A los trabajadores se les pide también –con muy poca antelación- que estén
abiertos al cambio, que asuman un riesgo tras otro, que dependan cada vez menos
de los reglamentos y procedimientos formales. Poner el acento en la
flexibilidad cambia el significado mismo del trabajo, y con ello las palabras
que usamos para hablar del trabajo […] ha bloqueado el camino recto de la
carrera, desviando a los empleados, repentinamente, de un tipo de trabajo a
otro […]Es totalmente natural que la flexibilidad cree ansiedad: la gente no
sabe qué le reportaran los riesgos asumidos ni qué caminos seguir […] Tal vez
el aspecto más confuso de la flexibilidad es su impacto en el carácter […] a
saber: el valor ético que atribuimos a nuestros deseos y a nuestras relaciones
con los demás […] El carácter se centra en particular en el aspecto duradero, a
largo plazo, de nuestra experiencia emocional […] El carácter se relaciona
con los rasgos personales que valoramos y por los que queremos ser valorados.”

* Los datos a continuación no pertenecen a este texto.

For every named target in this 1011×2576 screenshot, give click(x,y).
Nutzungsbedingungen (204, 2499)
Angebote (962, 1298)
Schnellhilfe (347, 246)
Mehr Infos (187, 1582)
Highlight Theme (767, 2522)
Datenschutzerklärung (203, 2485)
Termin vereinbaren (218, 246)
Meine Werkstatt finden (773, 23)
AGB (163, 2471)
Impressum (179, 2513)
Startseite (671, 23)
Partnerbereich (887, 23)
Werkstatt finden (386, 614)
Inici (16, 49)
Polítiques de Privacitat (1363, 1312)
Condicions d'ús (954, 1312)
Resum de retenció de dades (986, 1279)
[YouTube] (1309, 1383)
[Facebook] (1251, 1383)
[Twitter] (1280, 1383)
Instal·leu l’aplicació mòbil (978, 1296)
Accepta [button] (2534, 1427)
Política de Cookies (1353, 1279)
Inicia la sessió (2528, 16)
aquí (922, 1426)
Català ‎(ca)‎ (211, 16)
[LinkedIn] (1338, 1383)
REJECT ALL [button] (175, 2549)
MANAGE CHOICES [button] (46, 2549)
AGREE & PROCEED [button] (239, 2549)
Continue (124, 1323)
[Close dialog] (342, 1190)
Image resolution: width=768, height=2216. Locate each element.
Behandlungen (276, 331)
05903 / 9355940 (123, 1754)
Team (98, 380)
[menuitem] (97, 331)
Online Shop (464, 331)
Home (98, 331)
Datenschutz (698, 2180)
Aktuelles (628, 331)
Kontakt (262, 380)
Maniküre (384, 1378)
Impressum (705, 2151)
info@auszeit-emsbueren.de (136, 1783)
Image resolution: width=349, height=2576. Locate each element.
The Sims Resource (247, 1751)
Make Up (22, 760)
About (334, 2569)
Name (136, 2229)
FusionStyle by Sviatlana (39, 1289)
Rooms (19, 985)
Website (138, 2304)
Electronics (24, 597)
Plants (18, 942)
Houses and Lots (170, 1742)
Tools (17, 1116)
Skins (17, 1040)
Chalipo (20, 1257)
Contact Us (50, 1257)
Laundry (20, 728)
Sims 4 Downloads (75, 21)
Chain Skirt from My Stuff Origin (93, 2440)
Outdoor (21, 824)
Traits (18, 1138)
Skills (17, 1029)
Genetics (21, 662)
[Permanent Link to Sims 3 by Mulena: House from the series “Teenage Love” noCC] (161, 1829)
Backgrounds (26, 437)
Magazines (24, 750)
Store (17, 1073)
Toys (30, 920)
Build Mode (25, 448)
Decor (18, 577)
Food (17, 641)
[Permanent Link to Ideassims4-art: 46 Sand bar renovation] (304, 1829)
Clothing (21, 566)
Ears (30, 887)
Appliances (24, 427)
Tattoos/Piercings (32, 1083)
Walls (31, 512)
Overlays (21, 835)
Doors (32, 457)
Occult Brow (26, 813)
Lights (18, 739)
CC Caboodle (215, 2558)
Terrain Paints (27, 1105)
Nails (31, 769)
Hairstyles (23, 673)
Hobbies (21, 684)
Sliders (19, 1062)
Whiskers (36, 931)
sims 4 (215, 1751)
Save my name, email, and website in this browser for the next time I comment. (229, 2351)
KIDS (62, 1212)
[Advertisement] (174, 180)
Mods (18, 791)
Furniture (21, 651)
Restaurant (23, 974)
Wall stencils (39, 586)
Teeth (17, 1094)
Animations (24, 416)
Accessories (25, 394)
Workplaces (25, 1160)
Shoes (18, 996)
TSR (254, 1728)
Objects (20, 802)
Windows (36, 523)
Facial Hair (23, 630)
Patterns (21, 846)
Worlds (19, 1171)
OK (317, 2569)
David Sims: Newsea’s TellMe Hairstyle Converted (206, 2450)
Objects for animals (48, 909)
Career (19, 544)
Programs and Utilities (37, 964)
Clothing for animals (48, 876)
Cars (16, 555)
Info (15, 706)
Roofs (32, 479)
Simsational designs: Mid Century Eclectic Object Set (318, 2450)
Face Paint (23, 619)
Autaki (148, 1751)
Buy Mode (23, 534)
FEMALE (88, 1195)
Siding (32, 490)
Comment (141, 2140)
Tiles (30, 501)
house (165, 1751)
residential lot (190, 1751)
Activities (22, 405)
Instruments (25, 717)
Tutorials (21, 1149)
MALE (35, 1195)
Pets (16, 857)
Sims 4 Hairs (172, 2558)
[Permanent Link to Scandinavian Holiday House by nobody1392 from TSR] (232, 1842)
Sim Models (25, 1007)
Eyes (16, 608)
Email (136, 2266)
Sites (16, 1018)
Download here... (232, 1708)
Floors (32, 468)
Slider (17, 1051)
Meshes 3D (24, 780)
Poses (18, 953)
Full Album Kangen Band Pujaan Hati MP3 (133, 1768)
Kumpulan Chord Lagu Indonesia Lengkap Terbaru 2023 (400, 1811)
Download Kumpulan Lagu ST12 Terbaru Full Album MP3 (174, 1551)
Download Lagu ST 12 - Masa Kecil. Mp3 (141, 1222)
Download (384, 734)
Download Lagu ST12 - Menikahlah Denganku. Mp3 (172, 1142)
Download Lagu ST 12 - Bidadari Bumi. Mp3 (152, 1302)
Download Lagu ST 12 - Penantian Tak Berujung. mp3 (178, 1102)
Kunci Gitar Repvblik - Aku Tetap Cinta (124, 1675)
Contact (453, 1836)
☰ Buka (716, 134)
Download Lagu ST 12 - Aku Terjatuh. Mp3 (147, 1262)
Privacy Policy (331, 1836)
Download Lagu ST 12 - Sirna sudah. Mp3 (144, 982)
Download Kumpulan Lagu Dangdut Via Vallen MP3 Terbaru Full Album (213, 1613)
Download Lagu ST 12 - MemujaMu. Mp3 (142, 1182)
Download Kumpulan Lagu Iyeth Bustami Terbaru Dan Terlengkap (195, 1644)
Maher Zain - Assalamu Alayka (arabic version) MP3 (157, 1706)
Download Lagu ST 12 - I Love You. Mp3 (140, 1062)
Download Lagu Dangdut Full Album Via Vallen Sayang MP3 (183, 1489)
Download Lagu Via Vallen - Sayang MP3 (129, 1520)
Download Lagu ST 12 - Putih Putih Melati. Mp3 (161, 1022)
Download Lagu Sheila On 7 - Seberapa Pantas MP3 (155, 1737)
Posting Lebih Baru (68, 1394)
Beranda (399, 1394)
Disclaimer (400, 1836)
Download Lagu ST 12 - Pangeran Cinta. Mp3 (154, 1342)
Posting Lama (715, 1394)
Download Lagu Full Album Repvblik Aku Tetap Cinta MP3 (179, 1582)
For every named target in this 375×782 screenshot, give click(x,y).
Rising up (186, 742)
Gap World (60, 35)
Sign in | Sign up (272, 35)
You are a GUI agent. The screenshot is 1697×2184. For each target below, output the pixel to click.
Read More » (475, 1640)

En el actual capitalismo el trabajo ha cambiado
radicalmente, no hay una carrera predecible, el trabajador no se identifica con
la empresa, ésta es dinámica e imprevisible con reajustes de plantilla y
exigencias de movilidad absoluta. “En la actualidad vivimos en un ámbito
laboral nuevo, de transitoriedad,
innovación y proyectos a corto plazo. Pero en la sociedad occidental, en
la que somos lo que hacemos y el trabajo siempre ha sido considerado un
factor fundamental para la formación del carácter y la constitución de nuestra
identidad, este nuevo escenario laboral, a pesar de propiciar una economía más
dinámica, puede afectarnos profundamente, al atacar las nociones de
permanencia, confianza en los otros, integridad y compromiso, que hacían que
hasta el trabajo más rutinario fuera un elemento organizador fundamental en la
vida de los individuos y, por consiguiente, en su inserción en la comunidad.[2]”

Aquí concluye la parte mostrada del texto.